Keyword arguments can be passed in any order, as long as the name of the argument is specified. When creating a function, they can be used to specify a default value for a parameter. For this reason, they are commonly used to provide overrides of a method’s out-of-the-box behavior.
The pandas documentation for merge
reveals all of the keyword options available, as well as their defaults.
That new DataFrame can be inspected like any other.
merged_list.head()
latimes_make_and_model | accidents | total_hours |
---|
Gasp! There’s nothing there! What happened? Let’s go back and inspect the datasets we’re trying to merge. The head
command remains our trusty friend for this type of task.
First, there was the accident counts.
accident_counts.head()
latimes_make_and_model | accidents | |
---|---|---|
0 | AGUSTA 109 | 2 |
1 | AIRBUS 130 | 1 |
2 | AIRBUS 135 | 4 |
3 | AIRBUS 350 | 29 |
4 | BELL 206 | 30 |
Then, there was the FAA survey dataset.
survey.head()
latimes_make_and_model | total_hours | |
---|---|---|
0 | AGuSTA 109 | 362172 |
1 | airbus 130 | 1053786 |
2 | AIrBuS 135 | 884596 |
3 | Airbus 350 | 3883490 |
4 | bELL 206 | 5501308 |
It looks like even though the latimes_make_and_model
column represents the same data in each dataset, the casing is messy in the FAA survey data. Raw data is usually messy (even if this particular example is contrived). It’s always important to inspect your data thoroughly and know how to clean it up before analyzing.

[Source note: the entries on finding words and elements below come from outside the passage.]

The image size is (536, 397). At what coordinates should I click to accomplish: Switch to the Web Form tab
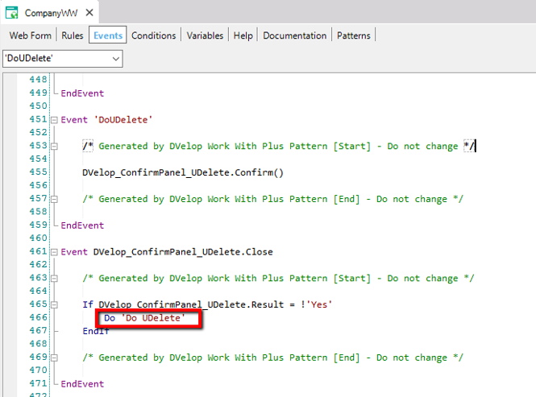pos(31,35)
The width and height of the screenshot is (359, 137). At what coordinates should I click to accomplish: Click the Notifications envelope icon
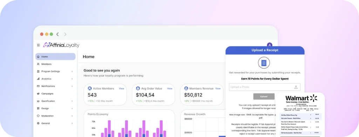(38, 86)
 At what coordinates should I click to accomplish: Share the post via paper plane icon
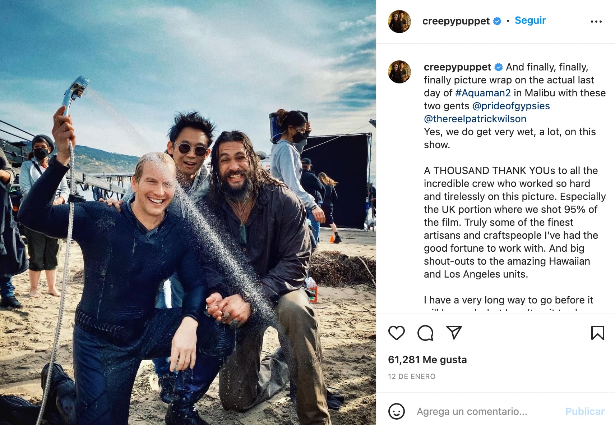[454, 333]
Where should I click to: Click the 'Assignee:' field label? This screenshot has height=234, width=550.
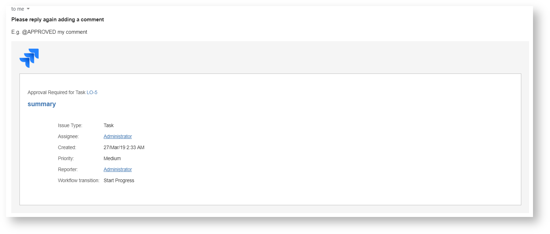click(x=68, y=136)

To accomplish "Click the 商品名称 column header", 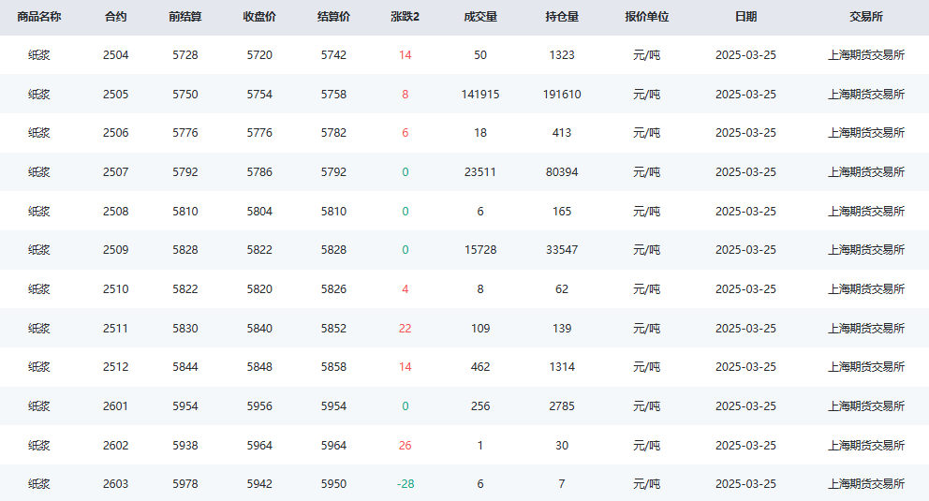I will point(39,17).
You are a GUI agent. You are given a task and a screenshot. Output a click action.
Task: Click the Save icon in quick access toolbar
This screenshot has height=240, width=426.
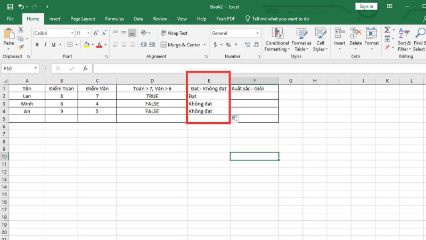tap(10, 6)
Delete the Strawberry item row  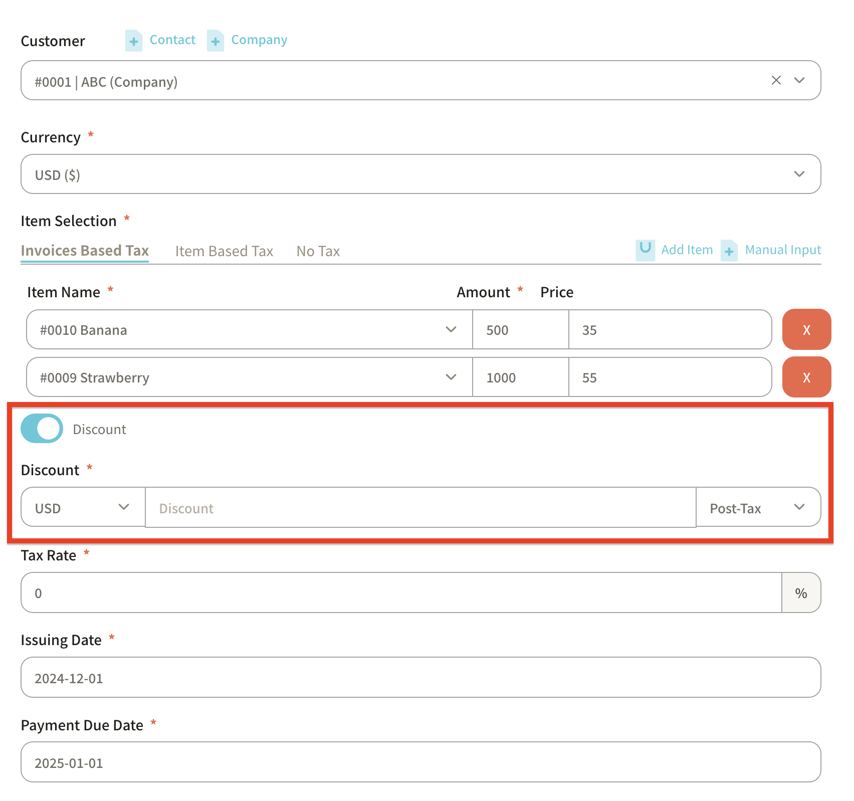(x=806, y=377)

Since the uppercase accident counts data is more consistent, let’s modify the FAA data to match. There are a handful of ways to do this, but the most straightforward is simply replacing everything in the latimes_make_and_model
column with an uppercase copy of itself, as we did with the accident data in an earlier chapter. Once again, the str
method can do the job.
survey["latimes_make_and_model"] = survey["latimes_make_and_model"].str.upper()

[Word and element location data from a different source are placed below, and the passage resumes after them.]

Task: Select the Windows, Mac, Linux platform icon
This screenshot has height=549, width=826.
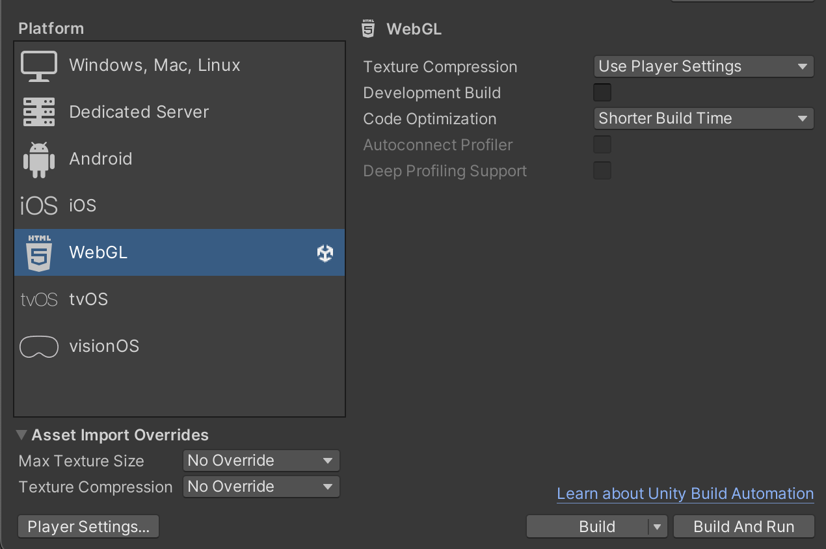Action: [39, 64]
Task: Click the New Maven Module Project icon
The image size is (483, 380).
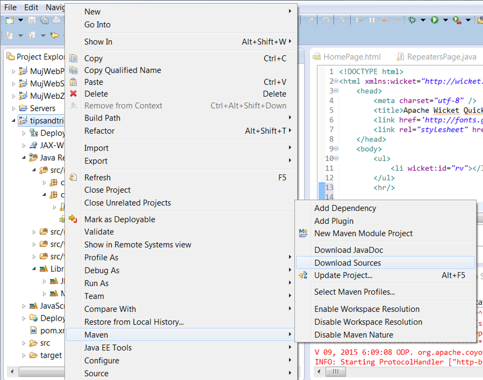Action: coord(303,233)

Now let’s try merging our data again.
merged_list = pd.merge(accident_counts, survey, on="latimes_make_and_model")
And then take a peek.
merged_list.head()
latimes_make_and_model | accidents | total_hours | |
---|---|---|---|
0 | AGUSTA 109 | 2 | 362172 |
1 | AIRBUS 130 | 1 | 1053786 |
2 | AIRBUS 135 | 4 | 884596 |
3 | AIRBUS 350 | 29 | 3883490 |
4 | BELL 206 | 30 | 5501308 |
Much better! By looking at the columns, you can check how many rows survived the merge, a precaution you should take every time you join two tables.
merged_list.info()
<class 'pandas.core.frame.DataFrame'>
RangeIndex: 12 entries, 0 to 11
Data columns (total 3 columns):
# Column Non-Null Count Dtype
--- ------ -------------- -----
0 latimes_make_and_model 12 non-null object
1 accidents 12 non-null int64
2 total_hours 12 non-null int64
dtypes: int64(2), object(1)
memory usage: 420.0+ bytes
You can also verify that the DataFrame has the same number of records as there are values in accident_totals
column. That’s good; if there are no null values, that means that every record in each DataFrame found a match in the other.

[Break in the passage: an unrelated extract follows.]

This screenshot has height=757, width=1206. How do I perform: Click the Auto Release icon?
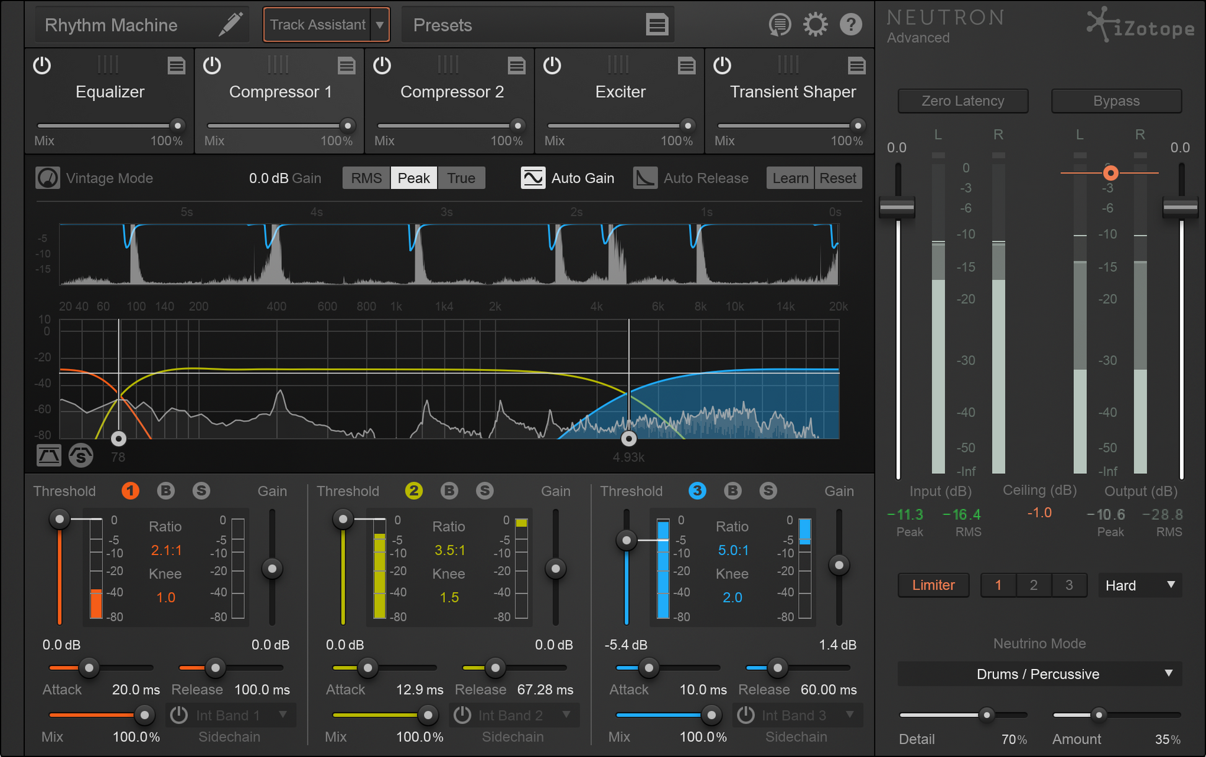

Another simple approach is to simply ask pandas to print the number of rows in the DataFrame. That can be done with the len
function.
len(merged_list)
12
That number should match the number of rows in the accident totals DataFrame.
len(accident_counts)
12
Now that we are confident we have a properly merged DataFrame, we’re ready to move on to the next step: calculating the accident rate.